Ivy’s eyes widened, her throat moved, and he knew he’d crossed a line, might just have lost the tiny part of her he’d permitted himself to have. A stabbing sensation in his gut, he went to withdraw his request when she said, “D-do you want to see me, rather than an image?”
Chapter 29
BLOOD A ROAR
in his ears, Vasic wasn’t conscious of teleporting them back to her cabin. It was lit by a lamp Ivy had left on beside the bed, the glow soft around the screen she hadn’t folded up.

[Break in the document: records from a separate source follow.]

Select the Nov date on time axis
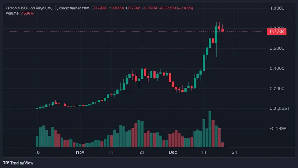The image size is (298, 168). [x=80, y=152]
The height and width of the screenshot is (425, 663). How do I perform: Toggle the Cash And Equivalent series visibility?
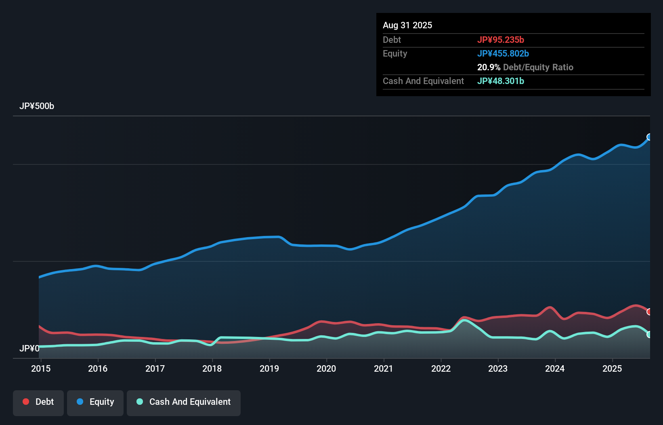tap(184, 402)
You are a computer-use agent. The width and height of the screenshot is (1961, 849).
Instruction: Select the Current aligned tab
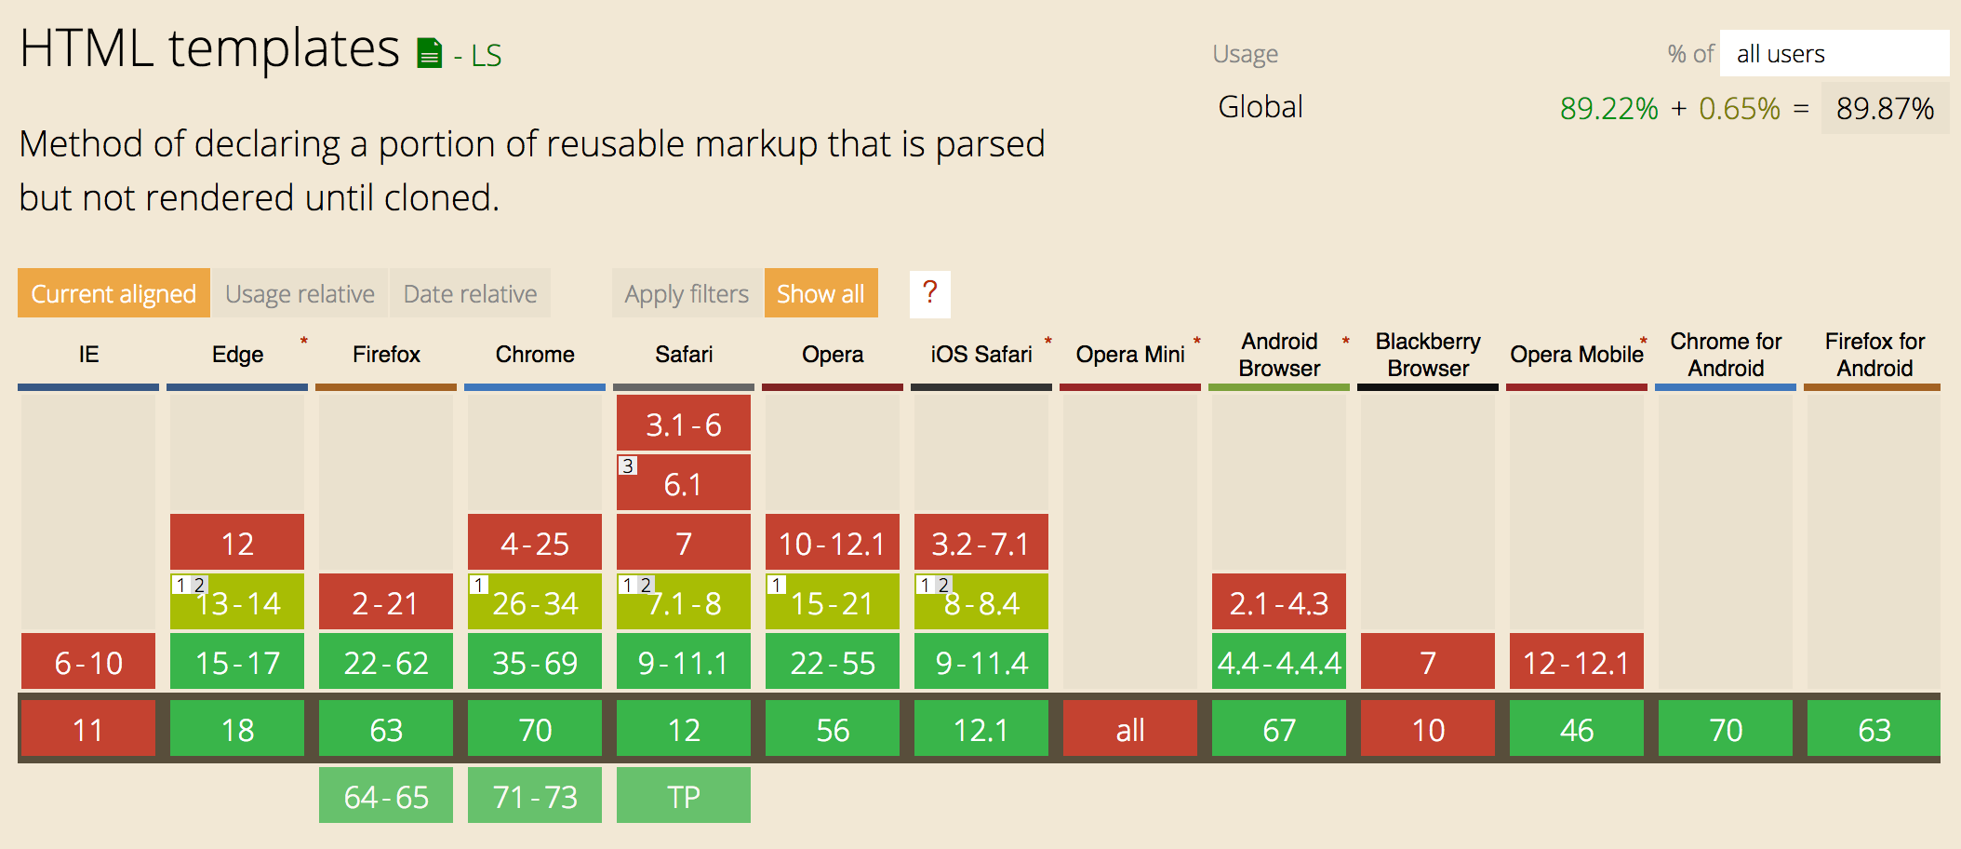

Breaking contact with him, Ivy took a step back. “Rabbit’s usually home by now,” she said after a quick glance at her pet’s cushioned basket. “Eben?”
“Spending the night on a cot in Isaiah’s cabin.” And because he knew her, he told her the rest. “Isaiah has three younger brothers—he offered to take Eben to allow you to rest, and the boy appears to have bonded with him. Rabbit is with Eben.”
“Oh, that’s good.” Her voice trembled, her skin flushed hot . . . but she raised her fingers to the zipper of his jacket.
“Don’t,” he said, hating himself for having asked, for having pushed. “I’ll go.”
Ivy reached out to grip his hand. “Stay.” A whisper that wrapped steel chains around him. “I want to . . . I just—” Blowing out a shuddering breath, she gave him a nervous, coaxing smile. “I’ve never done anything like this before. Be patient with me.”